▶ _Daftar Tugas_
**A)** Buatlah ringkasan teks tentang burung dalam sangkar dalam dua kalimat.
**B)** Tulis ulang bagian teks tentang burung dalam sangkar di antara "Saya sempat membatin, apakah" dan "menerangkannya kepada manusia?", termasuk kedua batas tersebut, dengan menukar "burung" menjadi "merpati".
**C)** Jawablah pertanyaan berikut berdasarkan teks tentang burung dalam sangkar.
(i) Makanan apa saja yang diberikan Kang Mahdiyan kepada burung setiap pagi?
(ii) Dalam berapa sudut pandang tafsir satu ayat dikaji?
(iii) Siapa pengarang Tafsir Munir?

Saya sempat membatin, apakah meletakkan burung dalam sangkar, bertengger di kurungan itu adalah tindakan aniaya? Bukankah dengan bahasa yang tak kita pahami, burung bisa saja berkecek, “hei manusia, jika engkau memang cinta padaku, bebaskan aku berkelana di alam liar! Jangan atas nama cinta, engkau meringkukkan aku dalam sangkar yang sempit ini”.
Mungkinkah burung tahu konsep kemerdekaan? Mungkinkah burung tahu konsep kemewahan? Mungkinkah burung tahu konsep kebahagiaan? Mungkinkah burung tahu konsep pengetahuan? Apakah kawanan burung itu punya lembaga pendidikan? Mungkinkah gerombolan itu punya UIS (Universitas Islam Sayap-sayap) yang telah terakreditasi A. Jika, memang rombongan itu tahu konsep kemerdekaan, kemewahan, kebahagiaan, dan pengetahuan, bagaimana ia menerangkannya kepada manusia?
Perenungan ini mencongol setelah saya menyaksikan Kang Mahdiyan setiap pagi mencuci kandang burung, dan memberi makan berupa sayur-sayuran, biji-bijian, dan buah-buahan. Tampak layaknya dayang peladen Dewi Aphrotide. Ia seolah tak akrab dengan “lelah”, terus-terusan melayani burung tiap paginya. Rutinitasnya ini, membentuk atensi di alam akal saya. Hingga, tiba jawaban perihal peristiwa menggelisahkan itu, saya dapatkan dari rutinitas manngaji tudang.
Pagi buta yang dingin, selepas menggugurkan kewajiban salat subuh, santri-santriwati yang bermukim di asrama, bergegas mempersolek suasana paginya dengan ngaji Tafsir Jalalin, Tafsir Ibnu Katsir, Tafsir Munir, dan Tafsir Baidlowi. Satu ayat dikaji dalam empat sudut pandang tafsir. Tak ketinggalan, saya dan istri yang jua bermukim di pesantren itu, ikut serta manngaji tudang. Kamar saya bukan asrama, tapi kamar asmara. Sebab, yang sudah berkeluarga diberikan tempat khusus untuk memupuk cinta.
Kiai Muhammadun mulai membuka lembaran-lembaran tafsir. Ia menerangkan dengan lugas dan tegas firman-firman Allah dengan mengaitkan pelbagai perspektif tafsir dan bidang ilmu eksakta. Tempo hari, ia menjelaskan Tafsir Munir karangan Syekh Nawawi al-Bantani, juz 2 halaman 85 ayat 41. Kiai Muhammadun menukil pendapat para ulama perihal peristiwa percakapan Ibnu Tsabit dengan Muhammad bin Ja’far yang sarat dengan hikmah.
Suatu hari, Ibnu Tsabit duduk di samping Muhammad bin Ja’far. Muhammad bin Ja’far pun bertanya, “Apakah engkau tahu apa yang didengungkan oleh burung-burung itu ketika fajar menyingsing dan ketika surya tergelincir?”, Ibnu Tsabit menjawab, “tidak tahu”. Muhammad bin Ja’far menandaskan, “sesungguhnya burung-burung itu menguduskan Tuhannya, dan kawanan itu pun memohon kepada Allah agar mendapatkan kekuatan selama beraktivitas di hari itu”.

▶ _Informasi yang Tersedia_
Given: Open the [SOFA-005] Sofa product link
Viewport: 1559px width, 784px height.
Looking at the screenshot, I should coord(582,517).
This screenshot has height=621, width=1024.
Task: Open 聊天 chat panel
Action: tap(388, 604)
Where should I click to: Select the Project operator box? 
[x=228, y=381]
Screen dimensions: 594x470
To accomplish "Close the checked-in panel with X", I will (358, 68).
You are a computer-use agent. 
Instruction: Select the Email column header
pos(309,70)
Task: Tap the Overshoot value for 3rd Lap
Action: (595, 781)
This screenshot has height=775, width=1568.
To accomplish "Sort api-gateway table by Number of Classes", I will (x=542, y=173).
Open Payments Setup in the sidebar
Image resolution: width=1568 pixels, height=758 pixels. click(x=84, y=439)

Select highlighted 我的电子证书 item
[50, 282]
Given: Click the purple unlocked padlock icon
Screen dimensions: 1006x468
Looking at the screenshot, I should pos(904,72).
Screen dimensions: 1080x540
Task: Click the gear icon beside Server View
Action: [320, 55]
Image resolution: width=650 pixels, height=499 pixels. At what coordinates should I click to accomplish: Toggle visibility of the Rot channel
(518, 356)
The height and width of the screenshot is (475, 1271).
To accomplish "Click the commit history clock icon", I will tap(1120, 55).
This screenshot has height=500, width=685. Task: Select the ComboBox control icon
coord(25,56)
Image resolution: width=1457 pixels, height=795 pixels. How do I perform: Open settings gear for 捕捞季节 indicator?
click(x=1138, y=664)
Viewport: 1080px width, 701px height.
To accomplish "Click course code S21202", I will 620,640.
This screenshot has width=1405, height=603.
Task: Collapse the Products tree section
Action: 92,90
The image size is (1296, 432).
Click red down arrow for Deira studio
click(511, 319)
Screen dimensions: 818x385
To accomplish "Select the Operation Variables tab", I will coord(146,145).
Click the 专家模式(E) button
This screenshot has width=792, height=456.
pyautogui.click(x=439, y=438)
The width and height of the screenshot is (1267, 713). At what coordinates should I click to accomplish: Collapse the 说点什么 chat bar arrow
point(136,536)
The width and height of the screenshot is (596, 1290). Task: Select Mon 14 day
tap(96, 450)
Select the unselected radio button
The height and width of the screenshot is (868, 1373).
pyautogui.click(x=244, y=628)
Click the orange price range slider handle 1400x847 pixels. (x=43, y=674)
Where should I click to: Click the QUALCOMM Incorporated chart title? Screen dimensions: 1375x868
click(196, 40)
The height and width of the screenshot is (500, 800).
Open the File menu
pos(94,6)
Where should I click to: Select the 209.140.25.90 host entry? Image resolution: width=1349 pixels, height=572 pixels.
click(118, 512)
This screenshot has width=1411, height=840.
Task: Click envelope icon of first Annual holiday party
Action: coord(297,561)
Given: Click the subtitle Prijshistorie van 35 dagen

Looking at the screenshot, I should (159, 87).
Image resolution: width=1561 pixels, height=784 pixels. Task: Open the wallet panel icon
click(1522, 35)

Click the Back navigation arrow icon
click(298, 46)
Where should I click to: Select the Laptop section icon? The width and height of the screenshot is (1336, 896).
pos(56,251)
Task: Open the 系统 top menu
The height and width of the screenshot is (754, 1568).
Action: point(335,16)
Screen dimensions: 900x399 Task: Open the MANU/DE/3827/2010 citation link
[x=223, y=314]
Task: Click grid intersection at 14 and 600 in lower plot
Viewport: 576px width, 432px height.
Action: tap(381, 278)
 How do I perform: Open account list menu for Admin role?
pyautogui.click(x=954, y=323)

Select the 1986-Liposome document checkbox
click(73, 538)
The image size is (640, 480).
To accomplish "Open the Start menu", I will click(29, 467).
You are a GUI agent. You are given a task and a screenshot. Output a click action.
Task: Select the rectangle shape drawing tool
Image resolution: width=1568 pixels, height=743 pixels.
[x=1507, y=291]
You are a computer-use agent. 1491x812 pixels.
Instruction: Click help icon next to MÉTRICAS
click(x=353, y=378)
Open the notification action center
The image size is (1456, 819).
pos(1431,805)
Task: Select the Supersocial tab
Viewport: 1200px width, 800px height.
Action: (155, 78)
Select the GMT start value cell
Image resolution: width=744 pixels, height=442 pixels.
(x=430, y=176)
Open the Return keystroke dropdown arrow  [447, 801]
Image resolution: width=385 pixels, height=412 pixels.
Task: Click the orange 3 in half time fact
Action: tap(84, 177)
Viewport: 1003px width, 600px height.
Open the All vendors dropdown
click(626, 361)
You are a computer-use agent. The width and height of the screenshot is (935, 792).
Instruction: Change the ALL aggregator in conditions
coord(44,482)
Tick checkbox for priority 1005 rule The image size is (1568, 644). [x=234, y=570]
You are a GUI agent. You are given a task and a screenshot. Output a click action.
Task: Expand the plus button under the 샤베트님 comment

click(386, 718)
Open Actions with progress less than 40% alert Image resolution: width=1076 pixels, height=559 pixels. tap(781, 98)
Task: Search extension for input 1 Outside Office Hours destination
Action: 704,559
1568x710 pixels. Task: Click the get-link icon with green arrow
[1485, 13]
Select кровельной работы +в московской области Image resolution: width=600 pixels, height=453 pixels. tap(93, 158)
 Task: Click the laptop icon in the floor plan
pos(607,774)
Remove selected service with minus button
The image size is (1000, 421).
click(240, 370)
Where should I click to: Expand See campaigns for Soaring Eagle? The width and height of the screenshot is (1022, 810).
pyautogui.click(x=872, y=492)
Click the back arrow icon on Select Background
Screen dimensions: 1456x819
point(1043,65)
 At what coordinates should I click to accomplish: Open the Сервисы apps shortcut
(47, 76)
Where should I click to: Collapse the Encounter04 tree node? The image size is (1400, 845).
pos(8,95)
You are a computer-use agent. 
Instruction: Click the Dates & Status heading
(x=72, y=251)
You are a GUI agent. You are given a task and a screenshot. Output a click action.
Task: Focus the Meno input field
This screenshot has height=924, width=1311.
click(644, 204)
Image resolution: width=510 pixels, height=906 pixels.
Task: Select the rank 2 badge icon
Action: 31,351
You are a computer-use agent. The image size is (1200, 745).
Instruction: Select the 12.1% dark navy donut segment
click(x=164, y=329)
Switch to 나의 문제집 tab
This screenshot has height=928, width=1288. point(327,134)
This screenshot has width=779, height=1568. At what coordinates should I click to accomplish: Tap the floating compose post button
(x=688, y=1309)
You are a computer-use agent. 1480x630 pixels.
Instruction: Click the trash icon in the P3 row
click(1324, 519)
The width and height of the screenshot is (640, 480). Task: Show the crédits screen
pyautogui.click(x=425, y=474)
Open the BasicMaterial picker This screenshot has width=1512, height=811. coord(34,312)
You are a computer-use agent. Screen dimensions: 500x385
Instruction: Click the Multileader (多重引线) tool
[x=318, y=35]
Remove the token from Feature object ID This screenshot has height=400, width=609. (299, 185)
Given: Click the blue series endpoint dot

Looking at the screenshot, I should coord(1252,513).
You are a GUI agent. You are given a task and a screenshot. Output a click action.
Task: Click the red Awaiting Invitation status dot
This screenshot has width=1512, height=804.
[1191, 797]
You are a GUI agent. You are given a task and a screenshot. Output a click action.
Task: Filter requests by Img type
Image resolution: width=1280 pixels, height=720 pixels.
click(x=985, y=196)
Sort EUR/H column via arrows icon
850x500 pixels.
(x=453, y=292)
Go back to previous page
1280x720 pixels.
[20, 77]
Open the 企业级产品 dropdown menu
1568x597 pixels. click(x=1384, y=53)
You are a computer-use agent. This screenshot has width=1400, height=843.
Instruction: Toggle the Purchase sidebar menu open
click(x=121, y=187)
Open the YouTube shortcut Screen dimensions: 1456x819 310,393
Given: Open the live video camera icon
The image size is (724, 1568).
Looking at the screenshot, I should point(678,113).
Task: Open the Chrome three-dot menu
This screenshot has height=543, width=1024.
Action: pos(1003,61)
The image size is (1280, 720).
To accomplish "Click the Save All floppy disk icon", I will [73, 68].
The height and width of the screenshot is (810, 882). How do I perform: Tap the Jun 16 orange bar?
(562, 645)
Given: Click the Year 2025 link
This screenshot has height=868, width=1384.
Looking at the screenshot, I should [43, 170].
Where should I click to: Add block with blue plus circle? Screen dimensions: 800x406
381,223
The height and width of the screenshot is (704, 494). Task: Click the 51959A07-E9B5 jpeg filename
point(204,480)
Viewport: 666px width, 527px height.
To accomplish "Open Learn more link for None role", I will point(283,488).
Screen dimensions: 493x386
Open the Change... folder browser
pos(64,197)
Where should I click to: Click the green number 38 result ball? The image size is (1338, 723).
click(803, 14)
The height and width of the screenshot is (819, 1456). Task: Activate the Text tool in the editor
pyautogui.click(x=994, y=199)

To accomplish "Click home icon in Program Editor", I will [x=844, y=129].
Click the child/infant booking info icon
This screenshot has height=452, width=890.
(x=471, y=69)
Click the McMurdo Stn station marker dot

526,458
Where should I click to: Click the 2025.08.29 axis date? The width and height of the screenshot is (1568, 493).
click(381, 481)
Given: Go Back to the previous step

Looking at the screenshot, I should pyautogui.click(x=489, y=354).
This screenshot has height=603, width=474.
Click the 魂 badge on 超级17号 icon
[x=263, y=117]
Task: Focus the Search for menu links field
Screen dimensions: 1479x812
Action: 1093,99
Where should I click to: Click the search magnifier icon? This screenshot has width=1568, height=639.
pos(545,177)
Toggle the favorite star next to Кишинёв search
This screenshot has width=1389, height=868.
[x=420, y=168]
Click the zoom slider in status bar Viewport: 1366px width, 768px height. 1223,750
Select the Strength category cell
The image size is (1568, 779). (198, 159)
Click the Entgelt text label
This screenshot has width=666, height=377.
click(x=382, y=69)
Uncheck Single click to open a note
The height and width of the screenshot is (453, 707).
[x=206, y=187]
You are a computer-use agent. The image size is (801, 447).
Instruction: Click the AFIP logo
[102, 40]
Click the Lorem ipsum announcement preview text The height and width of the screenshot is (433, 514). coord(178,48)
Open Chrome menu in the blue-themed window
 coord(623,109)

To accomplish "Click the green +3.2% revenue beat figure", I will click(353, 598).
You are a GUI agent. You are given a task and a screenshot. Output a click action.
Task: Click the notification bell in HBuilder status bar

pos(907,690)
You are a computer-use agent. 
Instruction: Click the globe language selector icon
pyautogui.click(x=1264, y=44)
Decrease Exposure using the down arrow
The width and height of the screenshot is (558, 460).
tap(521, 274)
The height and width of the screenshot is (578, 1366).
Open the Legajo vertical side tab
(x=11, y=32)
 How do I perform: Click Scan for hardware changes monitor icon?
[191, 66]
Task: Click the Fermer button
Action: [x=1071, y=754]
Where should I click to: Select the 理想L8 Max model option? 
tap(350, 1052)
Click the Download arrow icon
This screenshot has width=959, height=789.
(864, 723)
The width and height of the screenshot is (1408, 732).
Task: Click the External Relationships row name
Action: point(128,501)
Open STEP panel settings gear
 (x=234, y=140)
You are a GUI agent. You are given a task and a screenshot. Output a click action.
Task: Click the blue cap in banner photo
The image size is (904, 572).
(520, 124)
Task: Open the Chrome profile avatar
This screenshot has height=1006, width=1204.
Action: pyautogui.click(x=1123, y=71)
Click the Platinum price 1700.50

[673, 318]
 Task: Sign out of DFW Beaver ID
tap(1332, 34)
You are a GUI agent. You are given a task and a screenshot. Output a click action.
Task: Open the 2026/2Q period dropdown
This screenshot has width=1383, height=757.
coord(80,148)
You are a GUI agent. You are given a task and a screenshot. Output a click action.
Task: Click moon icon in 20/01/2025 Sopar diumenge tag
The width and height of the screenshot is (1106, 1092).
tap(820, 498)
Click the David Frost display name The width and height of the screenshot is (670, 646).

▶ _Jawaban Setiap Tugas_
**A)** Penulis bertanya-tanya apakah mengurung burung dalam sangkar merupakan tindakan aniaya dan apakah burung mengenal konsep kemerdekaan, kemewahan, kebahagiaan, serta pengetahuan. Jawabannya ia dapatkan dari rutinitas manngaji tudang, ketika Kiai Muhammadun menukil percakapan yang di dalamnya Muhammad bin Ja'far menjelaskan kepada Ibnu Tsabit bahwa burung-burung menguduskan Tuhannya ketika fajar menyingsing dan ketika surya tergelincir, serta memohon kekuatan kepada Allah untuk beraktivitas hari itu.

**B)**
Saya sempat membatin, apakah meletakkan merpati dalam sangkar, bertengger di kurungan itu adalah tindakan aniaya? Bukankah dengan bahasa yang tak kita pahami, merpati bisa saja berkecek, “hei manusia, jika engkau memang cinta padaku, bebaskan aku berkelana di alam liar! Jangan atas nama cinta, engkau meringkukkan aku dalam sangkar yang sempit ini”.
Mungkinkah merpati tahu konsep kemerdekaan? Mungkinkah merpati tahu konsep kemewahan? Mungkinkah merpati tahu konsep kebahagiaan? Mungkinkah merpati tahu konsep pengetahuan? Apakah kawanan merpati itu punya lembaga pendidikan? Mungkinkah gerombolan itu punya UIS (Universitas Islam Sayap-sayap) yang telah terakreditasi A. Jika, memang rombongan itu tahu konsep kemerdekaan, kemewahan, kebahagiaan, dan pengetahuan, bagaimana ia menerangkannya kepada manusia?

**C)**
(i) Sayur-sayuran, biji-bijian, dan buah-buahan.
(ii) Empat sudut pandang tafsir.
(iii) Syekh Nawawi al-Bantani.